It is March and it is time to plant some seeds for the coming summer here in Sweden. This year, I have planned to plant tomatoes, potatoes, and white garlic. I decided to pick them straight out of the refrigerator, to show my kids that there is no need to buy expensive seeds from a store.
There are a lot of different kinds of tomatoes and potatoes, which all vary in taste. I would say, the biggest benefit is that you already likely know that you like the taste of these that you picked from your refrigerator. In my experience, the bonus will be even better-tasting vegetables when you have grown them yourself. That is something for my kids who are 5 and 8 years old to experience this summer!
I think this is an excellent science experiment that will take time, at least a couple of months before harvest. It is important to start it in time, especially if you live as high up north as we do and the summer is really short.
This year, we decided to start with tomatoes, potatoes, white garlic, and chili. They are all very easy to plant indoors in pots. Some tomatoes tend to become quite tall when they grow, so it is good if they can grow in a greenhouse or even outdoors when it is warm enough (above 68℉/20℃).
If you keep the plants indoors, it will not generate many vegetables to harvest in the end. The insects need to do their magic with the plants! I am thinking I should keep some pots indoors just to state an example for my kids. I have not decided if I will yet, maybe next year. 😉
We put some soil in pots and put one vegetable in each pot and then covered it with soil. I think we have used seven potatoes, one tomato that I split in six cloves and one clove of white garlic. My kids were so fast, so I am not 100% sure which vegetable ended up were. *LOL* I just took the vegetables straight out from the refrigerator, so we did not buy separate seeds from the store. We had purchased the vegetables before we started this experiment of course.
I had some chili seeds left from last year, which might not work at all, but I wanted to give a try to plant them too.
After the vegetables were covered with soil in their pots, we watered them, put them on the window sill and covered them with a plastic film. The plastic film should keep the soil wet a bit longer until the seeds have started to grow. The seeds need water, light and room temperature to start to grow.
It only took a week when two of the pots with tomatoes had started to grow, see the image above! Now we are eagerly waiting for the rest to start grow.
My recommendation is that when the vegetables have started to grow they should be moved to bigger pots after a while, so they have enough space to grow in. They will also need nutritious soil to become strong which in return likely will generate a good harvest.
I think kids will learn that it takes time for both tomato and other seeds to grow and even more time before they can harvest. Kids also learn that they need to be patient before they see any results. Plants need to be taken care of. My kids love the responsibility I have given them to take care of their own plants. I hope they will keep their interest up until they can get the reward of eating tomatoes and potatoes they have grown themselves.
In my opinion, planting seeds is an excellent way for kids to learn about the growth process and how things work in nature.

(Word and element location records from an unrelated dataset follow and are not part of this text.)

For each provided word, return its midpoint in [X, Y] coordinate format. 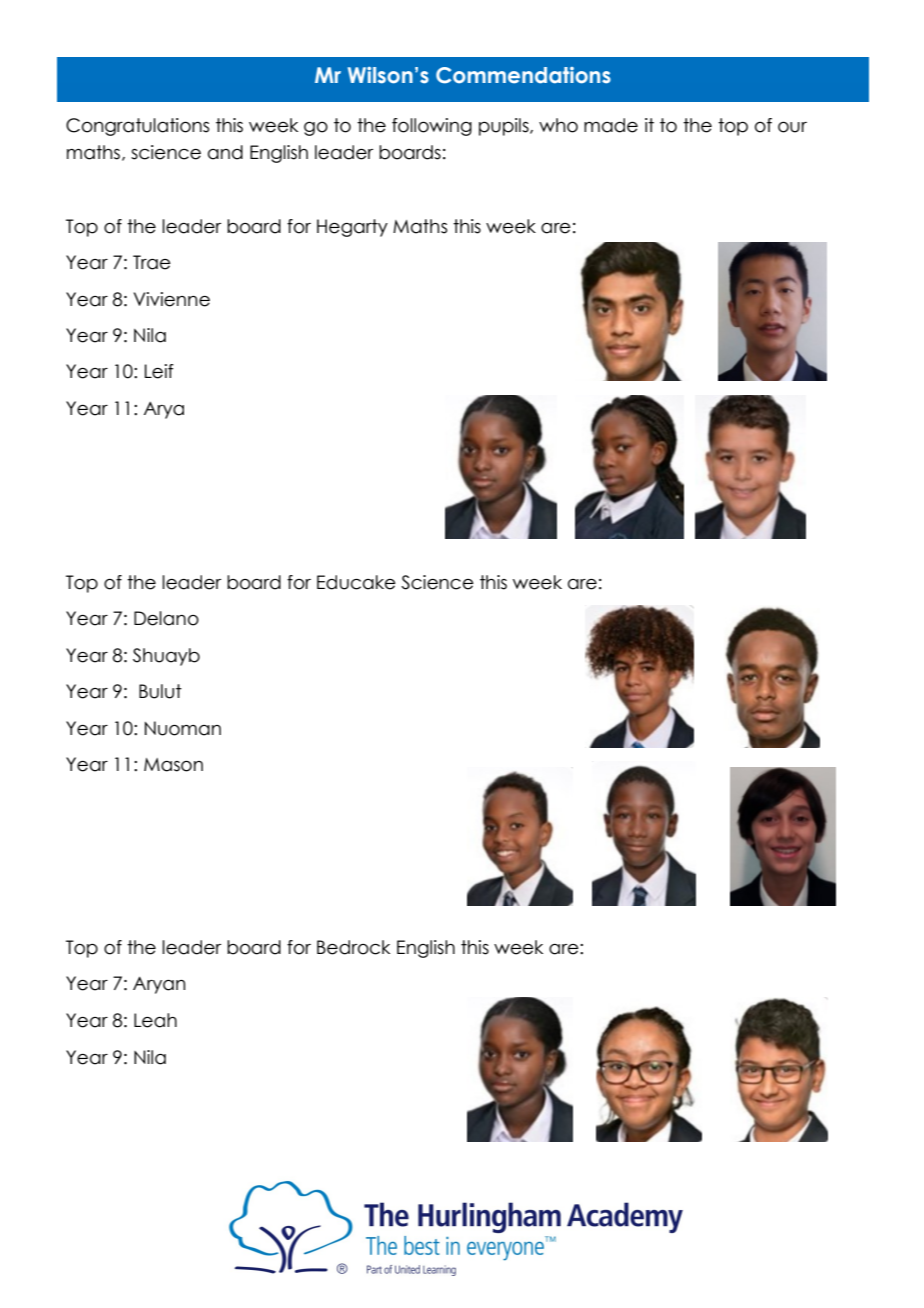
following [432, 127]
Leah [155, 1020]
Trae [152, 262]
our [792, 127]
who [558, 125]
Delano [166, 618]
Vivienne [172, 299]
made [611, 125]
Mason [173, 765]
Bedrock [353, 947]
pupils [505, 127]
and [225, 152]
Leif [159, 371]
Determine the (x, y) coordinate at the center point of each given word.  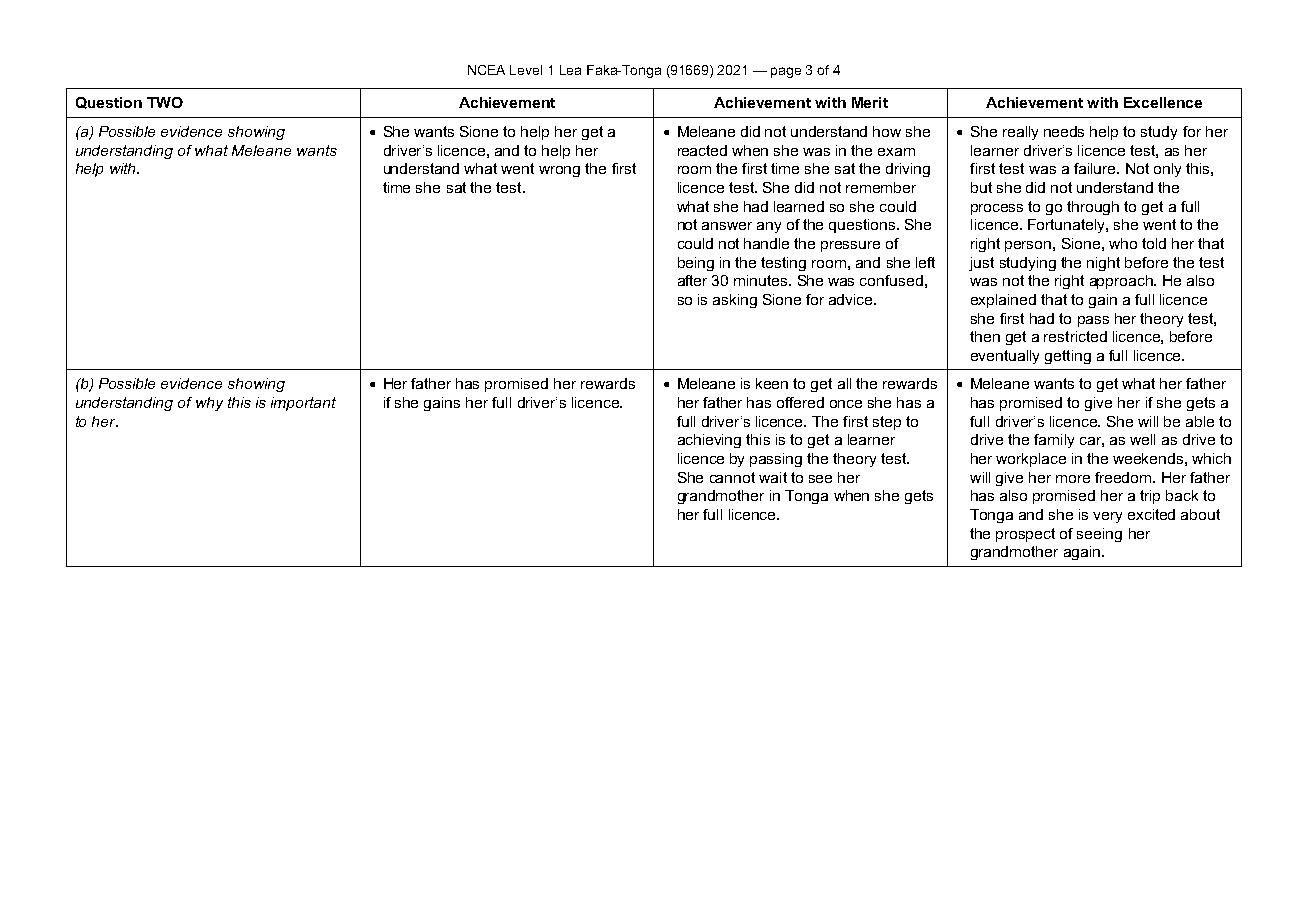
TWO (165, 102)
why (209, 404)
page (786, 72)
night (1103, 264)
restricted (1075, 336)
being (696, 264)
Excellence (1163, 102)
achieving (709, 441)
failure (1096, 168)
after (692, 280)
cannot (732, 477)
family (1054, 441)
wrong (559, 171)
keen (772, 383)
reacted (702, 150)
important (303, 404)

You can also combine this experiment by reading books about it, which is one of the recommendations I share in my post “Why kids ask why“. I think it will help your kids to get an even better understanding of the process, and it will increase their vocabulary which is a great help in order to be able to find answers to their questions and to be able to describe them.
I have learned that the best time to plant the seeds indoors is now in March-April for us who live in Sweden. This year we still have snow on the outside in late March (at the time I write this post), so seeds would not grow outdoors for the time being. I guess if you live on the other side of the globe it is the total opposite.
The best time to plant seeds outdoors is in late April (depending on the temperature) or May-June for us who live in Sweden. If we plant seeds later than that here, the summer might be over before we get any vegetables to harvest. That would really be a shame, don’t you agree?
The things kids learn by growing their own vegetables is a good understanding of how things work in nature. There is no way to speed up the process, so kids need to be patient before they can see any results. Kids gain responsibility as they take care of their own plants.
Then we have the best part, the feeling when you can eat vegetables you have grown yourself. In my experience, I think these tend to taste a lot better than the vegetables we buy from stores.
Another benefit is that to grow your own vegetables also saves the family money since you will not need to buy these vegetables. Is it not amazing that from one single tomato and one single potato you can get X times more tomatoes and potatoes? And in addition, there is no long transport needed from the plant to your own plate.